Enter Hugo Chavez circa 1998 – the charismatic populist leader whose domestic and regional visions of progress were in line with that of Cuba’s ruling elite. The nationalization of Venezuela’s oil industry provided him with an indispensable domestic and foreign policy tool that would improve the lives of the country’s poor and exert Venezuela’s influence regionally. Once again, Havana had found itself an ideologically compatible trade partner with the will and capacity to inject life into an economy that had never fully recovered from the loss of its former.

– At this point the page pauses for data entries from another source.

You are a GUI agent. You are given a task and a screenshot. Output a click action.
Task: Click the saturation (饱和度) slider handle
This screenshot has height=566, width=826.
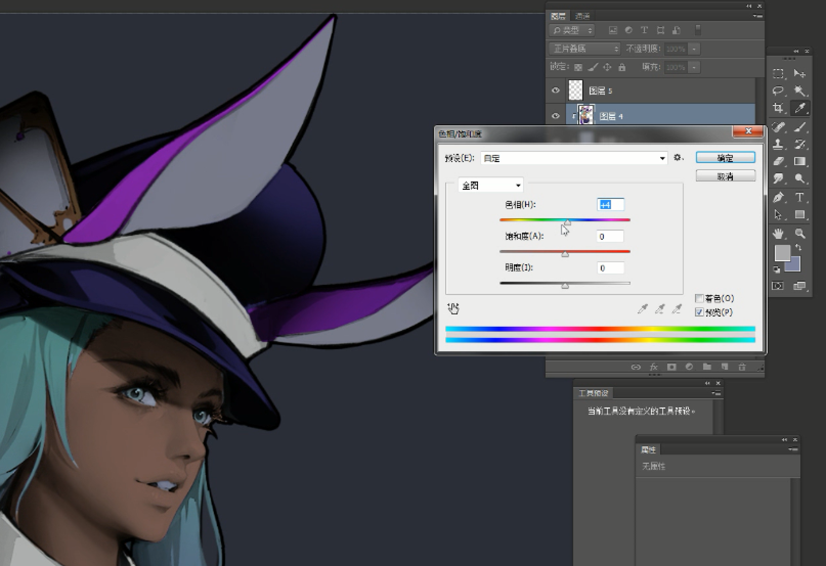565,254
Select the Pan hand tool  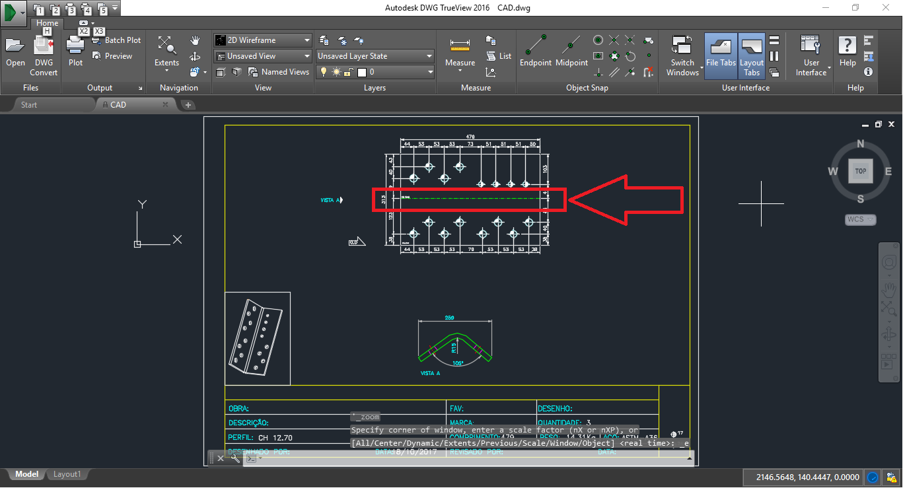pos(195,41)
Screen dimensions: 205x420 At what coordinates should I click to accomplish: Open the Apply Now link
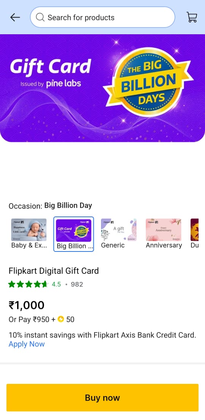click(x=27, y=344)
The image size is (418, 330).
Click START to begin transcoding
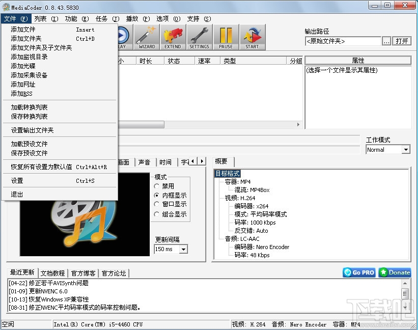252,37
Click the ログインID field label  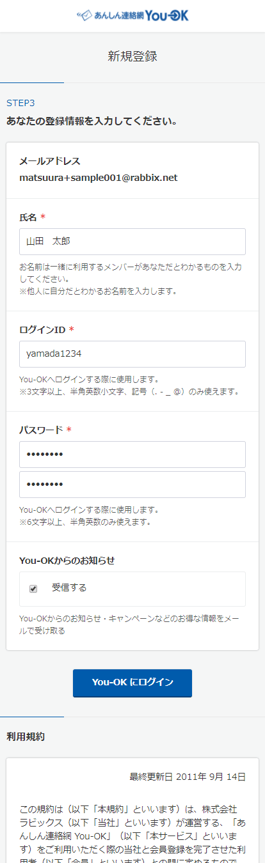(x=42, y=329)
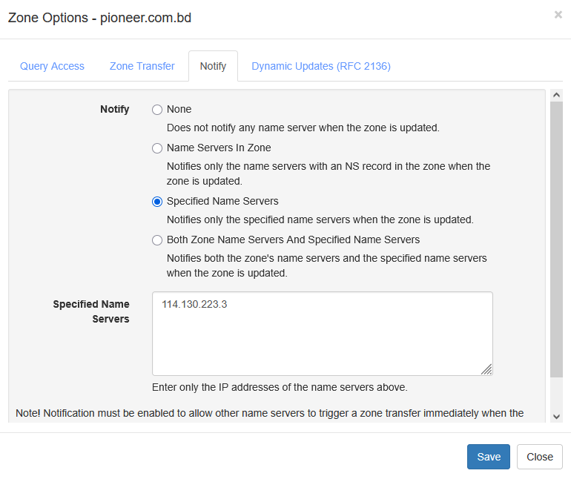Open the Zone Transfer tab
The height and width of the screenshot is (479, 571).
(x=142, y=66)
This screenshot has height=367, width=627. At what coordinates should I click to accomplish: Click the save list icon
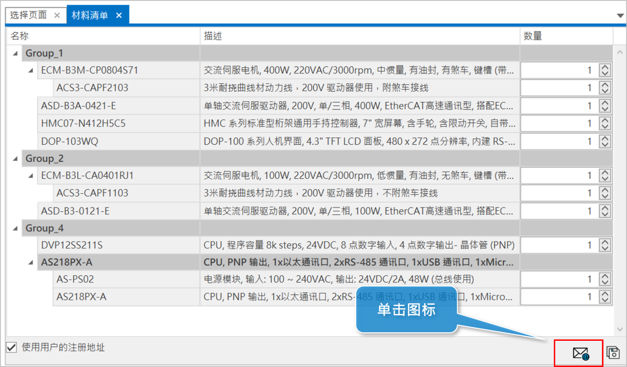(613, 353)
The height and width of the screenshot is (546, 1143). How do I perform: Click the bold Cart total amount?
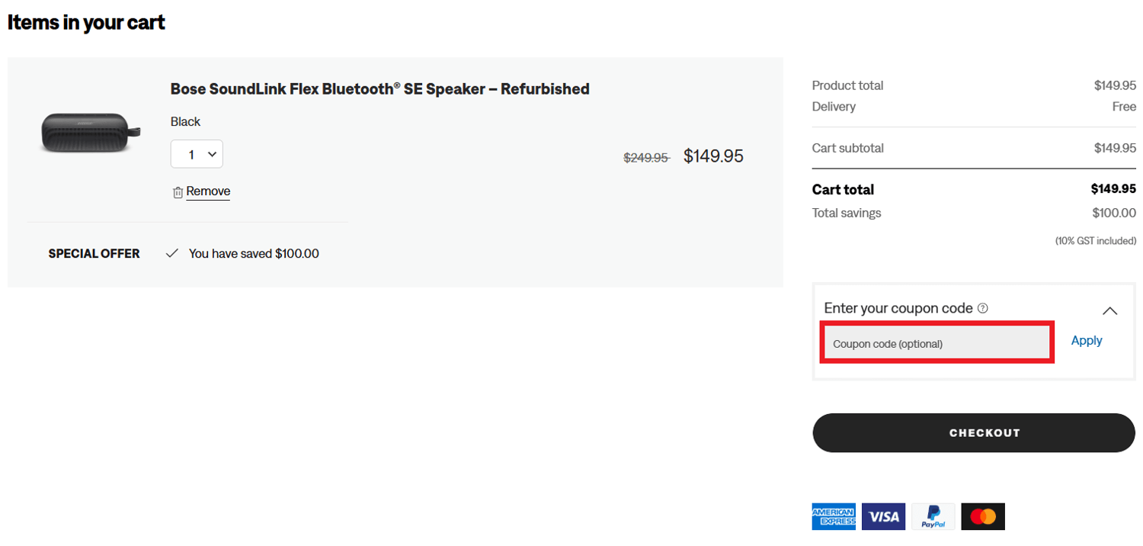[x=1113, y=188]
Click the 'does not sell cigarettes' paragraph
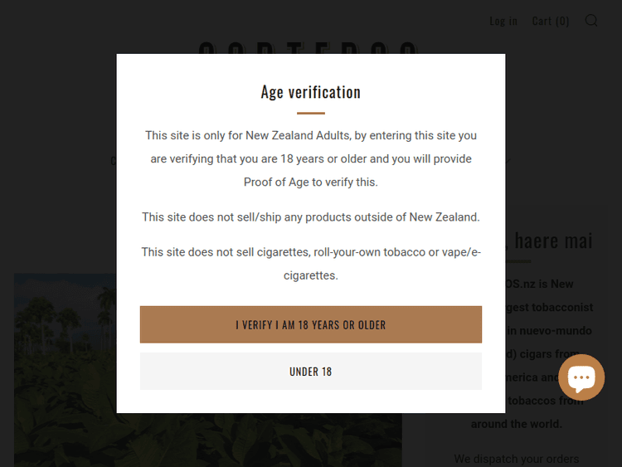This screenshot has width=622, height=467. click(x=310, y=252)
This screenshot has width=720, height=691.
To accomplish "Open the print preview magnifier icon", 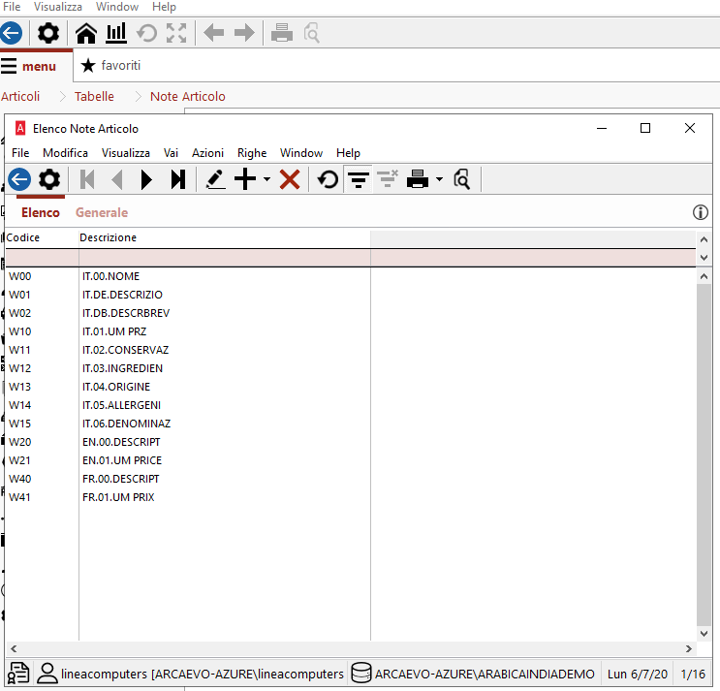I will [x=462, y=179].
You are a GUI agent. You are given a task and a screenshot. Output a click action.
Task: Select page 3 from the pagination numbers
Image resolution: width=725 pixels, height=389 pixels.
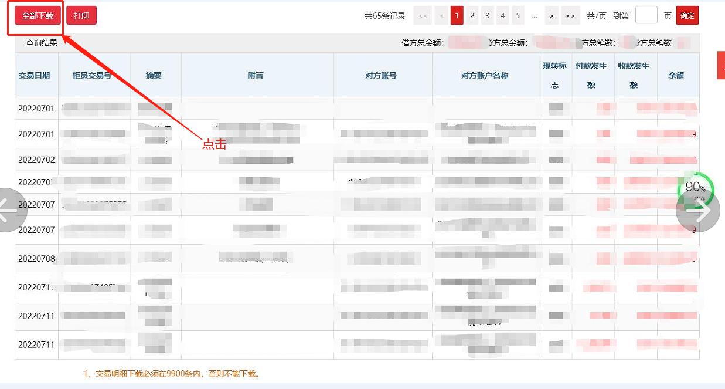pos(487,15)
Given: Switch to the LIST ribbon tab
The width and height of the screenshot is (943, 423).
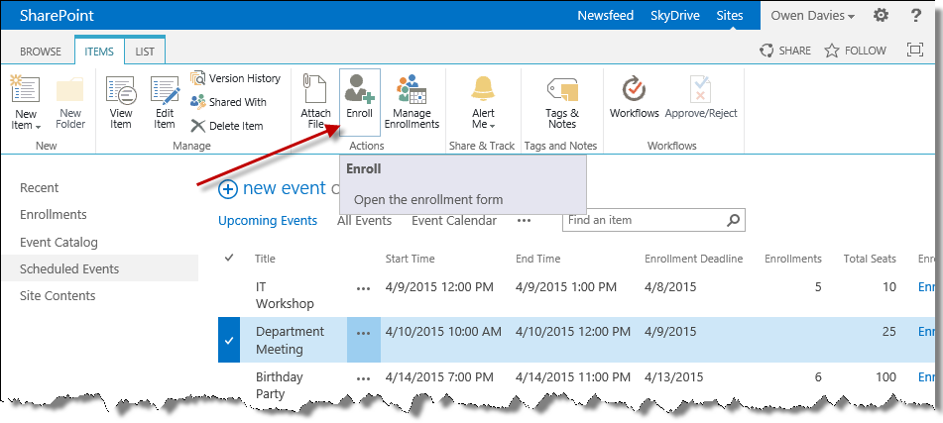Looking at the screenshot, I should pos(145,51).
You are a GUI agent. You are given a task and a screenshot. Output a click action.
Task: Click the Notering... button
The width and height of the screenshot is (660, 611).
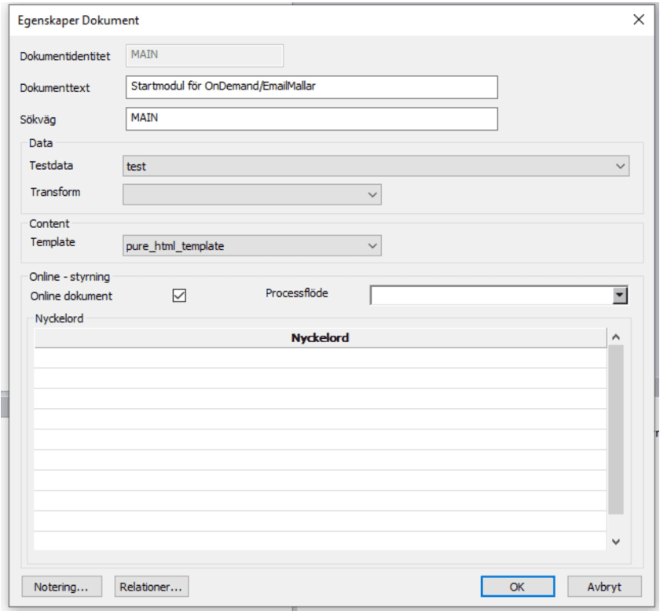click(x=67, y=587)
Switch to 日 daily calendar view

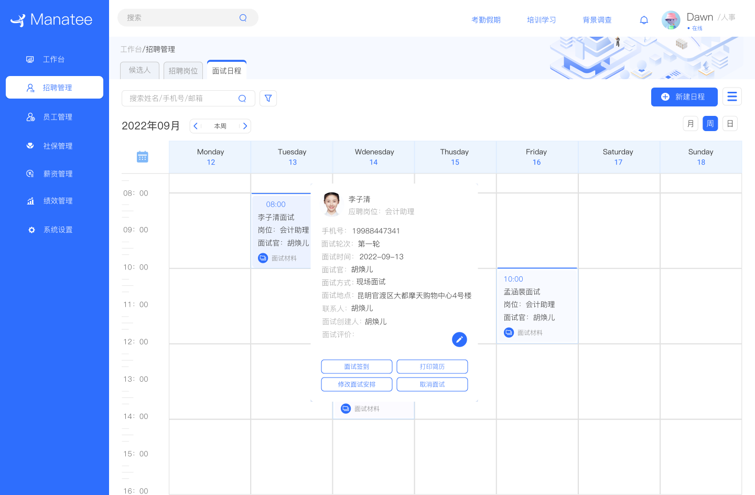(730, 123)
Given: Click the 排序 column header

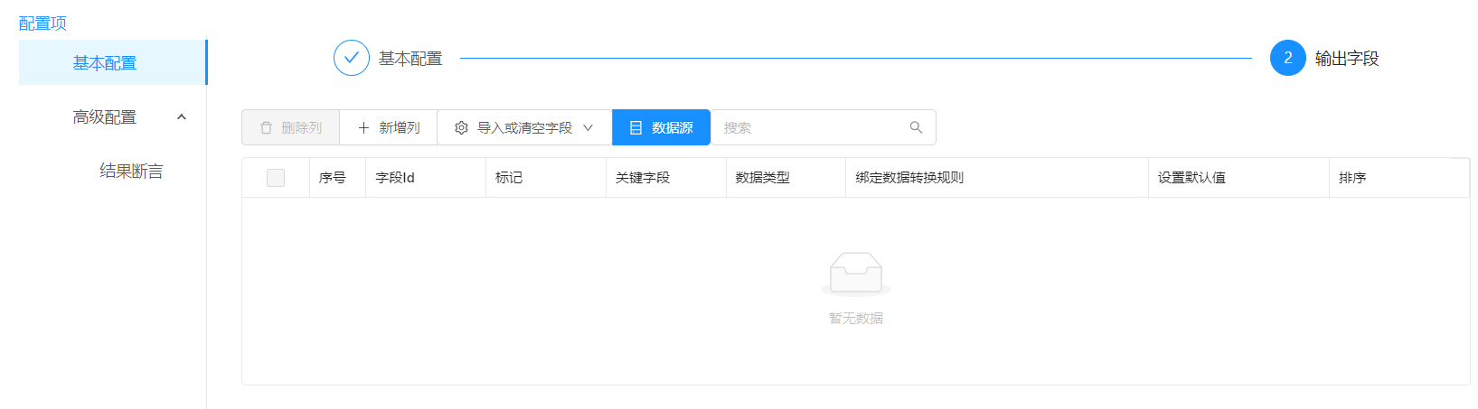Looking at the screenshot, I should (1352, 178).
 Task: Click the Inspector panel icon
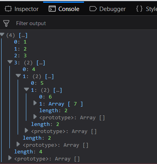click(8, 9)
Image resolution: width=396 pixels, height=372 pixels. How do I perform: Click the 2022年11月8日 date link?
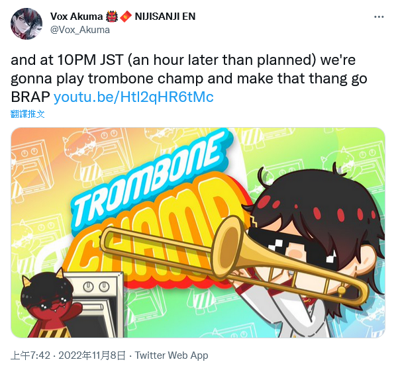[92, 355]
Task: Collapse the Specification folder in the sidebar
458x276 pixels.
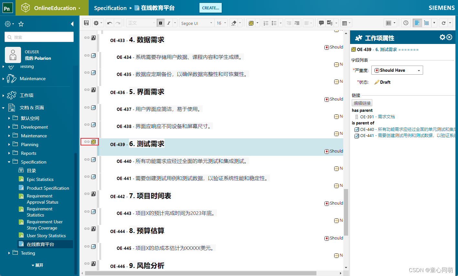Action: click(9, 162)
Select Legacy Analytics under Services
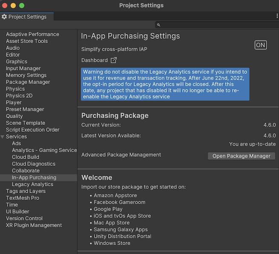This screenshot has height=254, width=279. tap(32, 185)
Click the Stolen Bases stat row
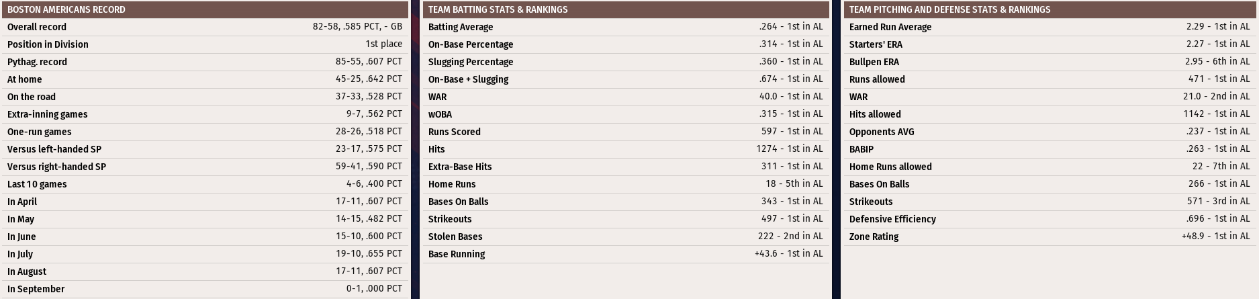The image size is (1259, 299). click(x=625, y=237)
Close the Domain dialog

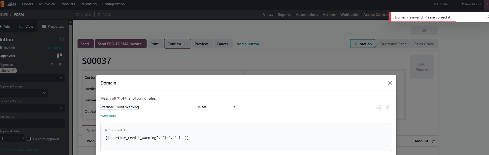point(390,83)
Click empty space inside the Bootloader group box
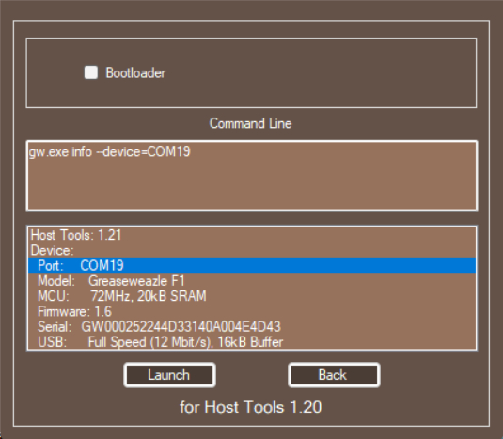Viewport: 503px width, 439px height. 321,72
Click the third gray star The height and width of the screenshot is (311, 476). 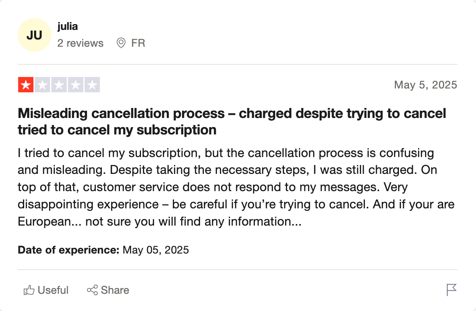tap(59, 85)
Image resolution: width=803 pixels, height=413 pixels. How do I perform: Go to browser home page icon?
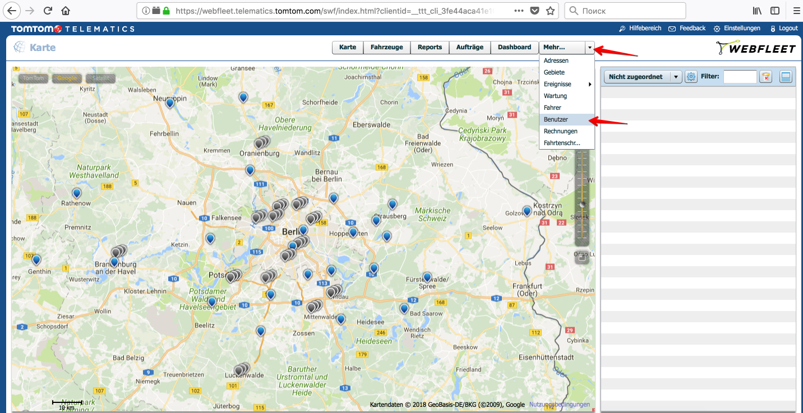[x=66, y=11]
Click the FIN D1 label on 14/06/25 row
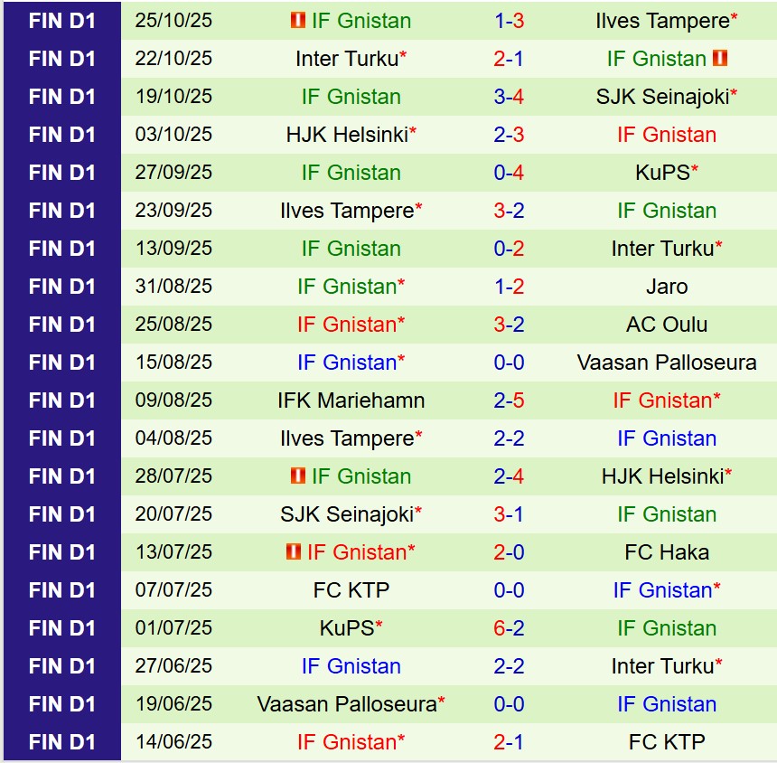777x763 pixels. pyautogui.click(x=61, y=742)
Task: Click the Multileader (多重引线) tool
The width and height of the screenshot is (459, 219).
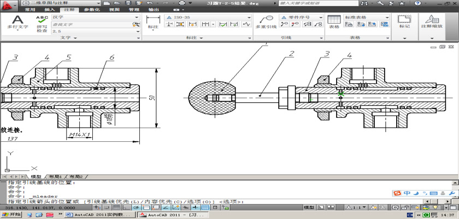Action: pyautogui.click(x=266, y=22)
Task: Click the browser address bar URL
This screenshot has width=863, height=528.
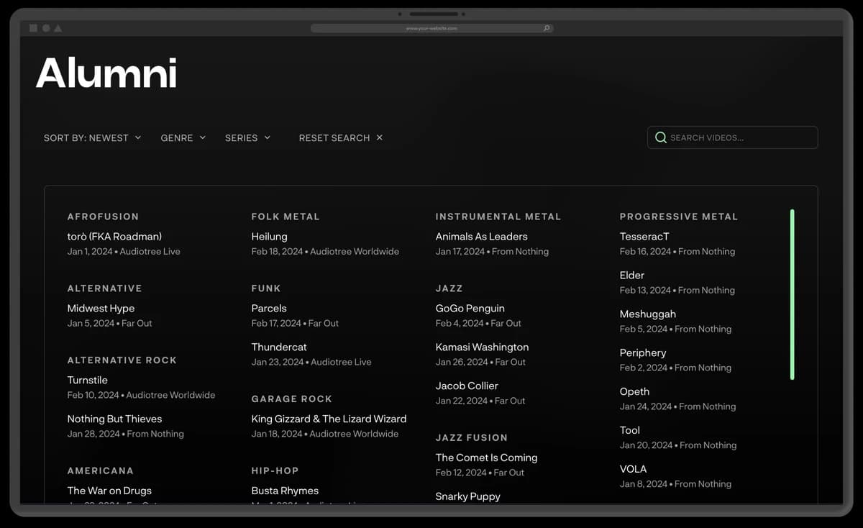Action: pyautogui.click(x=431, y=29)
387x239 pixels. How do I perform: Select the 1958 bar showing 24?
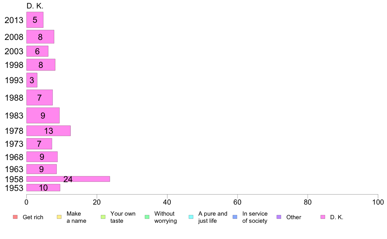coord(68,179)
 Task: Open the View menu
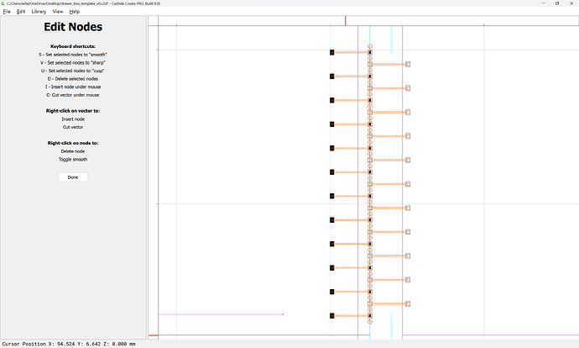pyautogui.click(x=57, y=12)
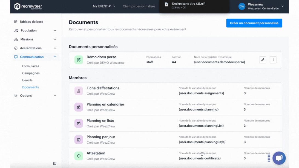The height and width of the screenshot is (168, 299).
Task: Open the chat support bubble
Action: coord(279,158)
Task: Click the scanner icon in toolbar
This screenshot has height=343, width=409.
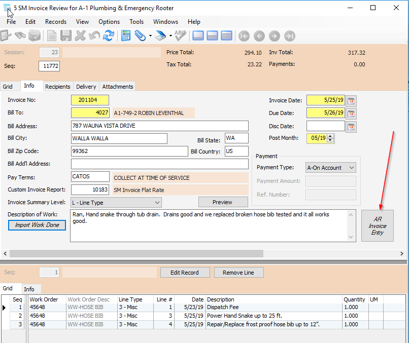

Chavez’s consecutive terms in office ranging from 1999 up until his recent passing saw a flurry of bilateral trade and developmental agreements signed between Havana and Caracas as the leaders of both countries became very close. Cuba’s oil needs were met in exchange for professional services (mostly in medicine, education and sports) through a series of bilateral agreement that were extremely beneficial for the Cuban economy. This growth however has created yet another situation of dependence and it is clear that policy makers in Havana were expecting at least another four years of extremely favorable trade terms considering Venezuela accounts for the lion’s share of imports to Cuba.
This is not to say that Cuba’s leaders have not learned from the lessons of the past. In recent years there has been an unprecedented opening-up of the economic system due to the painful realization that stringent top-down economics have become unsustainable. In an attempt to diversify economic activity and lessen the burden on the state of a gargantuan public-sector, Cubans are now able to register their own businesses, hire employees and own property; reforms which were unfathomable only a short while ago. Nonetheless, the well-being of Cubans and subsequently their government’s revolution continues to depend heavily on Venezuelan subsidized oil so the implications of Venezuela’s upcoming elections will be massive.
A few days following the death of Chavez, Cuba’s national newspaper headline read “We have lost our best friend”, and this is in no way an overstatement. Regardless of who is elected, it does not appear that Havana will continue to receive the same kind of support it has grown accustomed to under Chavez. It is extremely likely that Cuba’s revolutionary government will find itself at yet another crossroad as the Caribbean Island braces for what has the potential makings of another “special period”.